Uma questão que sempre me incomodou nos
escritos de Allan Kardec foi o seu tratamento exageradamente conciliador entre
a abordagem espírita e a figura teológica dos anjos e demônios de diversas
religiões, notadamente a católica. Kardec tratou desses assuntos em O Livro dos
Espíritos e n’O Céu e Inferno. Na pergunta 128 (LE), Kardec pergunta se “os
seres a que chamamos de anjos, arcanjos, serafins, formam uma categoria
especial, de natureza diferente da dos outros Espíritos” e a resposta é “Não;
são os espíritos puros: os que se acham no mais alto grau da escala e reúnem
todas as perfeições.” A resposta, a meu ver, deveria ficar restrita ao “Não!”.
Seu complemento a torna confusa.
Em o Céu e o Inferno (Cap.

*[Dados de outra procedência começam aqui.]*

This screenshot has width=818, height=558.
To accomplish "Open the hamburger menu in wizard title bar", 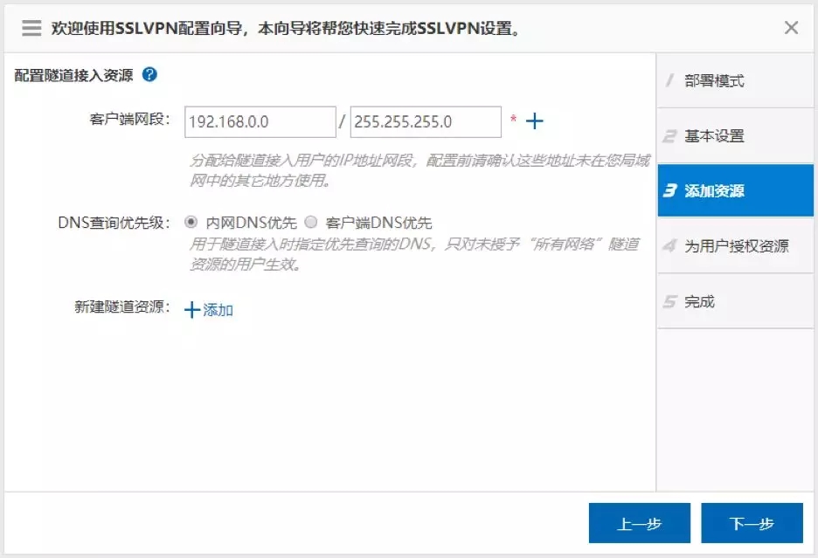I will pos(31,28).
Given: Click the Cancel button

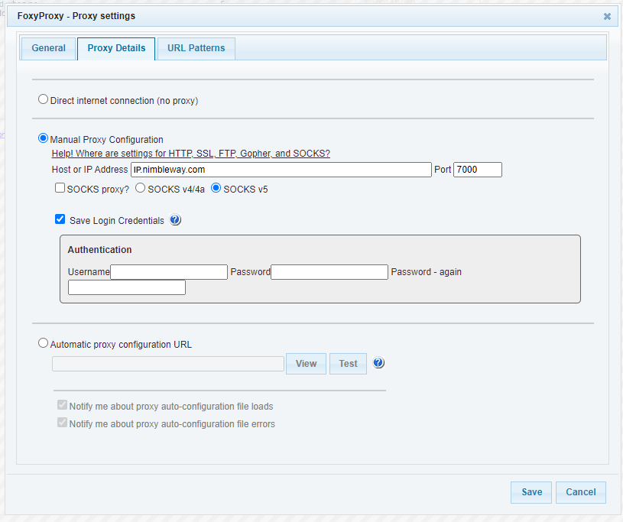Looking at the screenshot, I should [x=580, y=492].
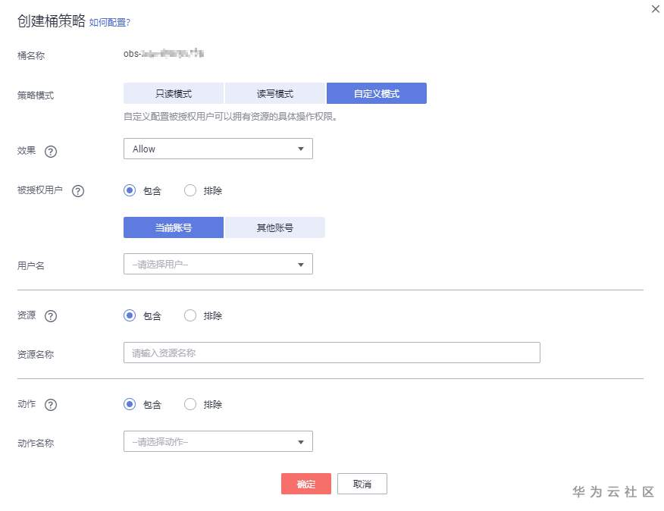
Task: Click the help icon next to 动作
Action: pyautogui.click(x=51, y=405)
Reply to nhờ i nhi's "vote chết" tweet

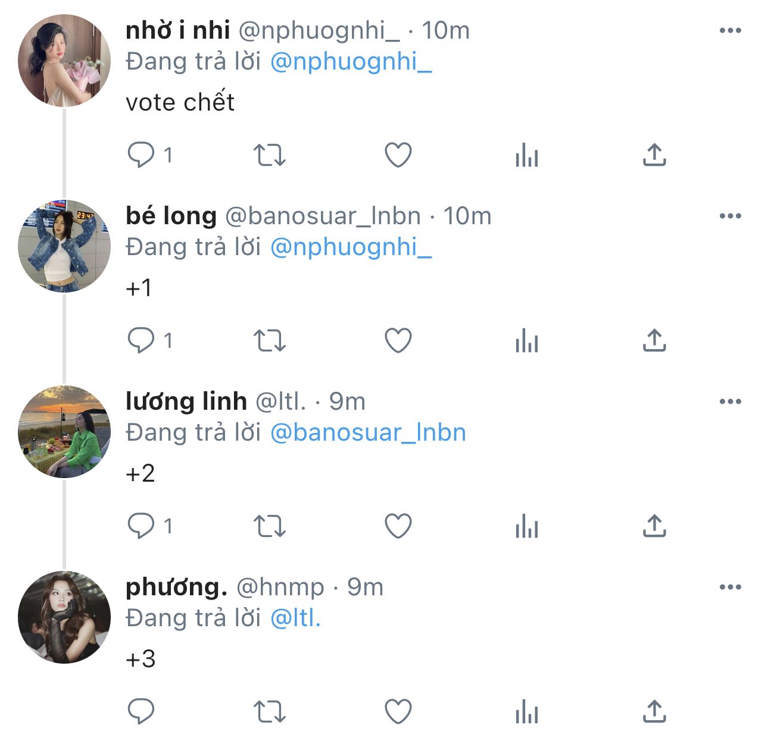pos(141,155)
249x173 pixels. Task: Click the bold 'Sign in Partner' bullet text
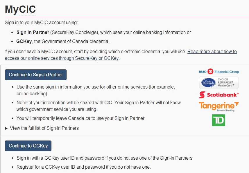coord(33,33)
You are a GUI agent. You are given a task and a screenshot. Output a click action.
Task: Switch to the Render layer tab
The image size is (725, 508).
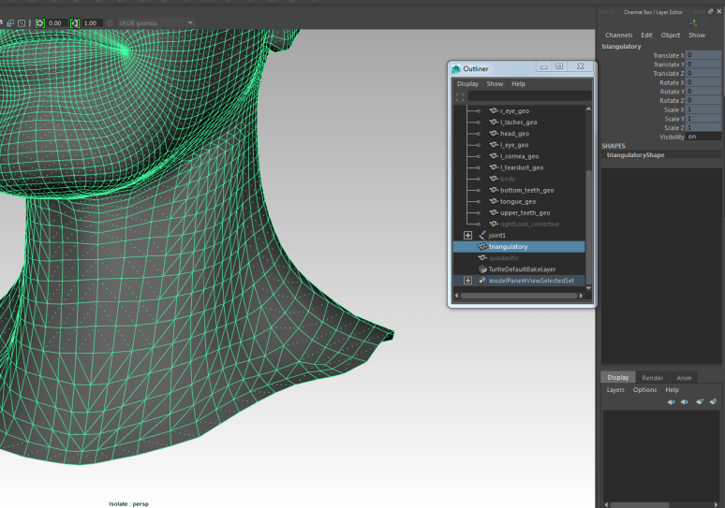(652, 378)
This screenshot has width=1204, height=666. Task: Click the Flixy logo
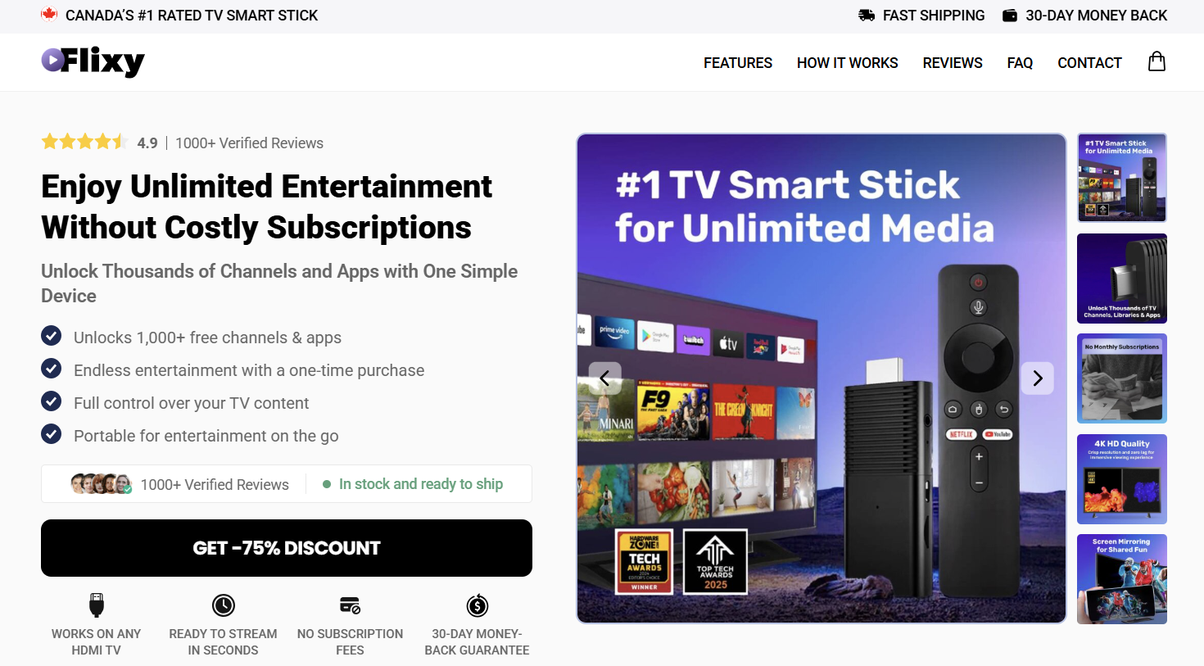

VIII), embora Kardec estivesse criticando os ensinamentos da Igreja, refere-se a “anjos segundo a Igreja” e a “anjos segundo o espiritismo”. Esta última expressão sugere a existência dessa categoria de seres na Doutrina Espírita, o que não pode ser aceito. Não há analogia possível entre “anjo” e “espírito puro ou superior”. Anjos, segundo a Igreja, são seres criados puros, ou seja, privilegiados, escolhidos. Espíritos Puros, na visão espírita, são seres que, através das múltiplas encarnações, evoluíram, entre erros e acertos, até chegarem à perfeição.